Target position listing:
——

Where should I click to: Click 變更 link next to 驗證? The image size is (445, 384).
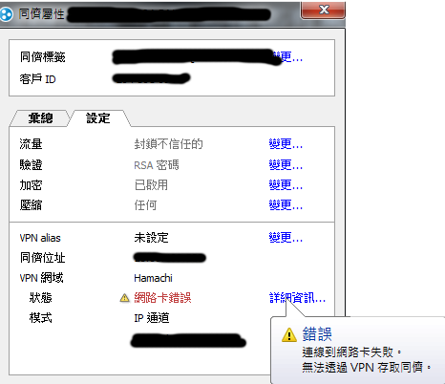pos(286,165)
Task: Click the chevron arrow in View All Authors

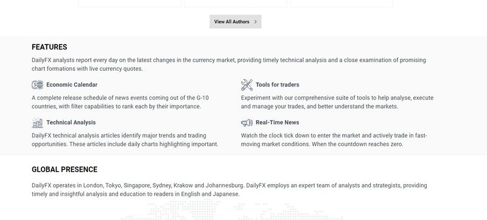Action: 255,22
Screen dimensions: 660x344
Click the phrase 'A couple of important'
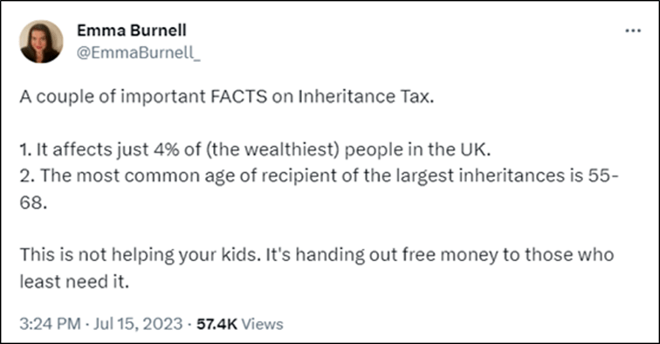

——

## TASK REQUIREMENTS:
Please rewrite the listing above with "chevron arrow" replaced by "dropdown arrow", keeping everything else the same, and leave out the pictures.

## THE SOLUTION:
Where should I click to: Click 變更 link next to 驗證? The image size is (445, 384).
pos(286,165)
Task: Click the dropdown arrow in View All Authors

Action: 255,22
Screen dimensions: 660x344
Click the phrase 'A couple of important'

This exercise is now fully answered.